MOUNTAIN VIEW, Calif. & AMSTERDAM — (BUSINESS WIRE) — July 31, 2019 — Elastic N.V. (NYSE: ESTC) (“Elastic”), the company behind Elasticsearch and the Elastic Stack, is excited to announce that Elastic Maps is now generally available and ready to take your geospatial analysis to the next layer. Launched in beta in version 6.7, Elastic Maps is a powerful Kibana application that opens up new ways to visually explore your location data available in Elasticsearch.

This press release features multimedia. View the full release here: https://www.businesswire.com/news/home/20190731005793/en/

Visually mapping source and destination of security events with Elastic Maps. (Graphic: Business Wire)

Visually mapping source and destination of security events with Elastic Maps. (Graphic: Business Wire)

Elastic Maps is included in the free, default distribution of the Elastic Stack, and users can experience it by either spinning up a cluster in Elasticsearch Service on Elastic Cloud or downloading the Elastic Stack.

Location data + search: A journey that goes way back

Whether you’re monitoring the regional performance of your application with Elastic APM, tracking the physical locations of suspicious IPs trying to breach your network through Elastic SIEM, or using logs to monitor the operational visibility of packages in near real time, location data and search go hand in hand across many use cases.

Our community has been using the Elastic Stack for their geospatial needs since the beginning (version 0.9.1!). Elasticsearch as a data store allows you to query large amounts of geo data — with relevance and speed — at scale. On the ingest side of things, both Beats and Logstash can quickly enrich your logs and metrics with geospatial information by automatically generating a physical location of an IP using the geoip processor. Kibana has always offered the ability to easily map location data and quickly correlate it with the rest of your data stored in Elasticsearch.

Over the years, Elastic has been investing heavily in our geospatial capabilities. We’ve significantly improved Elasticsearch query time, index time, storage densities, and memory utilization for geo data by modifying the underlying algorithms to use a new BKD tree structure. Elastic Maps is the natural step forward in that journey. Earlier this year, we launched a beta version of Elastic Maps. We are excited to graduate Elastic Maps to general availability status in version 7.3.
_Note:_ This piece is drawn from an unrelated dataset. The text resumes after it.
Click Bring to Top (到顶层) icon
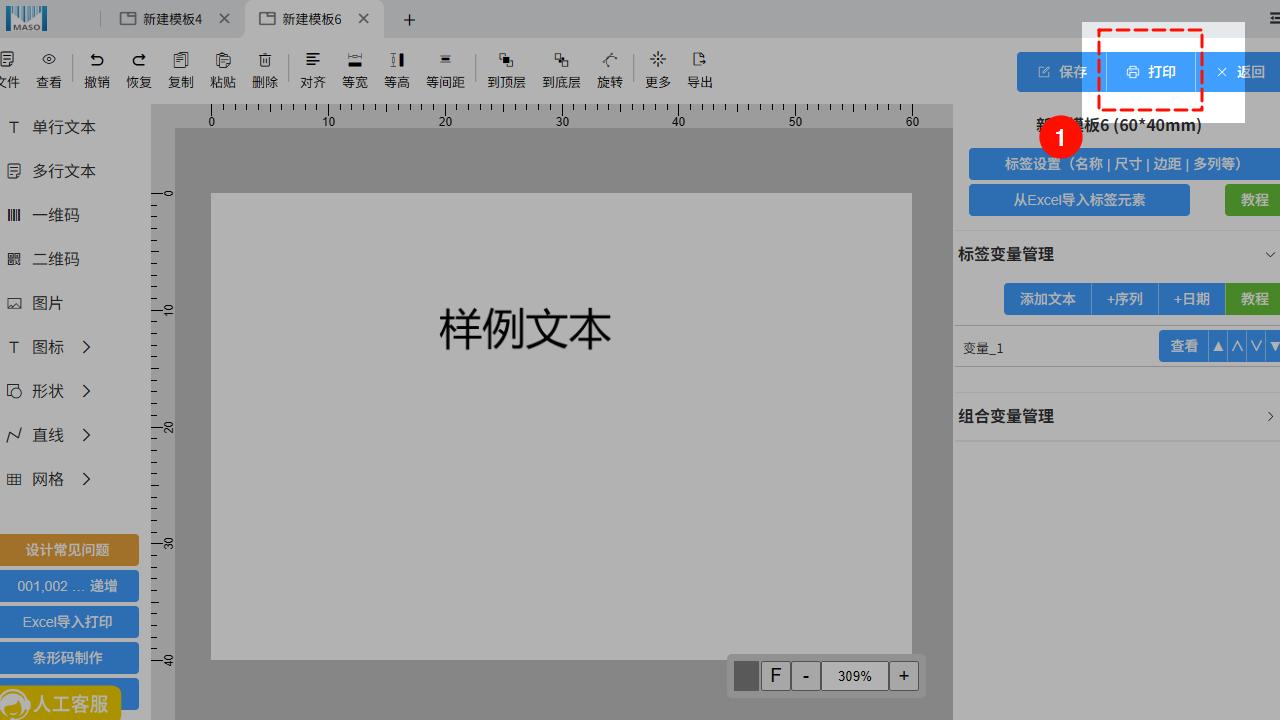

"Geospatial data is a key part of many of our use cases, and we have invested heavily in making it faster and easier over the years," said Shay Banon, founder and CEO of Elastic. "We're super excited to release Elastic Maps, a new solution that leverages our existing query capabilities and provides a more powerful, interactive, and customizable visualization layer, supporting multiple layers, zooming into individual documents, and more."

Your location data, alongside everything else

From coordinates to countries, we treat location as just another data point. This is why we felt it was extremely important for maps created in the Elastic Maps app to be embeddable in a Kibana dashboard. As of 7.2, your highly customized and multi-layered map can be added to a Kibana dashboard just like any time series chart, word cloud, or saved search. Simply draw a shape on your map to filter down and correlate location with all other attributes in your data.

Classification, custom point icons, and last known location

Since the beta, we have added several features that give users more control over the styling and interaction with their data in Elastic Maps.

Layer classification: Classify layers based on particular criteria to enable new capabilities like styling based on status (such as host uptime) or on thresholds (such as service response time).

Custom icons: Showcase points on a map with a variety of different icons wherein the size, color, and orientation can be statically or dynamically styled.

Last known location: For use cases that require tracking the most recent status, you can also opt in to show only the last known location for a given point on a layer using the Top Hits aggregation in Elasticsearch.

Upload features, shapes, and more from GeoJSON

At Elastic, we strive to make our products simple and easy to use. Our GeoJSON upload feature, a new beta feature in Elastic Maps, is very much aligned with this theme. Through direct ingestion into Elasticsearch, the feature enables map creators to drag and drop GeoJSON files enriched with points, shapes, and content into a map for instantaneous visualization.

And if you’re simply looking to add vector shapes for certain regions on a map, the Elastic Maps Service continues to add more and more hosted regions to our library ( explore here) for an out-of-the-box experience.

Just getting started

While this release is a huge milestone for Elastic Maps, we’re just getting started. We will continue to invest in more robust features across the stack that will take exploration of location-based data to new levels. Whether you’re already using the stack for popular use cases such as log analytics, security analytics, or observability, or are simply exploring options for your geospatial needs, Elastic Maps is a powerful tool for your location data analysis and exploration.

Try Elastic Maps today

To get started, spin up a trial cluster on our Elasticsearch Service or install the latest version of the Elastic Stack. Already have data in Elasticsearch? Take Elastic Maps for a test drive with the latest version of the stack.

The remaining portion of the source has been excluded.